I was given with test text-data. I want to apply Multinomial naive Bayes algorithm. So I need training data for that. Can anyone help me to prepare training data for that?


You can partition the data as train and test and use it for training and validation respectively


Thanks for your reply. If we do partition, will the accuracy be maintained ?


Consider the imported data as dataset dataframe variable

# Splitting the dataset into the Training set and Test set
split = sample.split(dataset$DependentVariable, SplitRatio = 0.8)
training_set = subset(dataset, split == TRUE)
test_set = subset(dataset, split == FALSE)

Do note that we need to use the set.seed() function passed with the same number as a parameter to return the same sample values(training and test) each time whenever we re-execute the code, In this case, I’m using 123, so the same training and test data will be returned each time. If I pass 124, another random training and test data will be generated…

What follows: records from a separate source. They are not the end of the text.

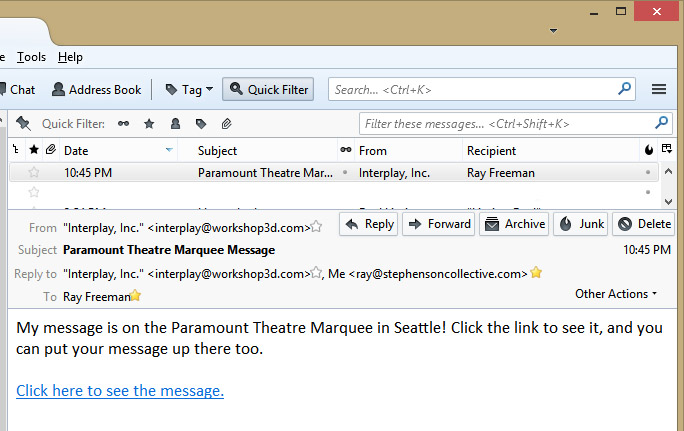Open the Thunderbird hamburger menu
The image size is (684, 431).
coord(659,89)
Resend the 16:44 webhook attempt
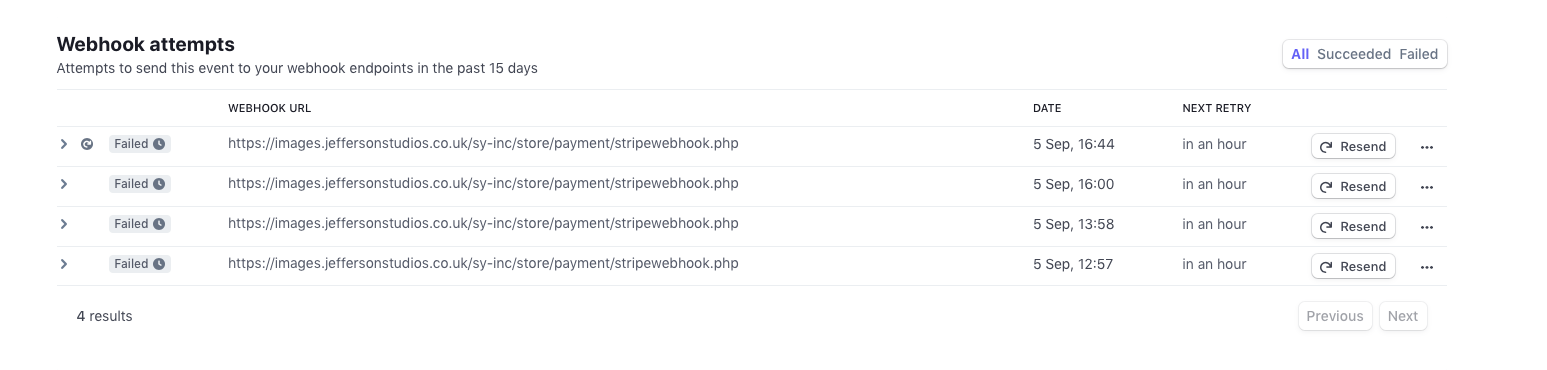The image size is (1547, 370). 1353,146
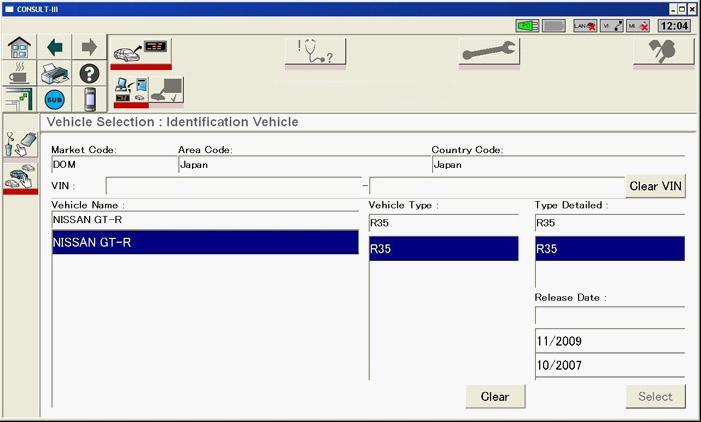
Task: Open the car-to-display toolbar tab
Action: click(140, 51)
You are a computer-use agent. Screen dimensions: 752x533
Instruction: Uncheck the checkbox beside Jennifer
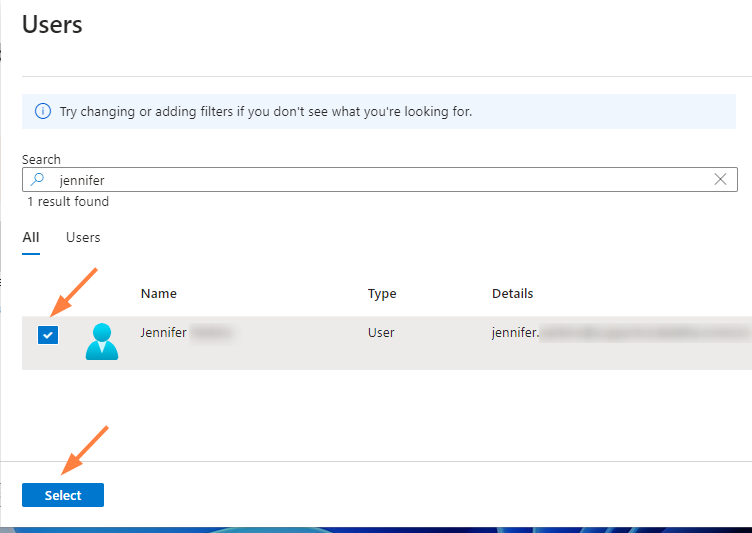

The purpose of partitioning is to have training and test set so that we can train the model using training set and validating the accuracy using test set (before running the model against unknown data).

If you don’t get the desired accuracy while validating with the test set, you have to prepare the data again by applying feature engineering techniques before training.This process is iterative until we get the desired result on validation using test set.

Finally, you can apply same transformations to the unknown data to get desired accuracy



Can you clarify what your problem statement actually is?

Is it like a sentiment analysis - where you have to predict the sentiment of the sentence - or a sequence generation problem like generating new textual sequence. Because without this information - how would you be able to formulate the data (without even knowing the problem you are trying to solve?)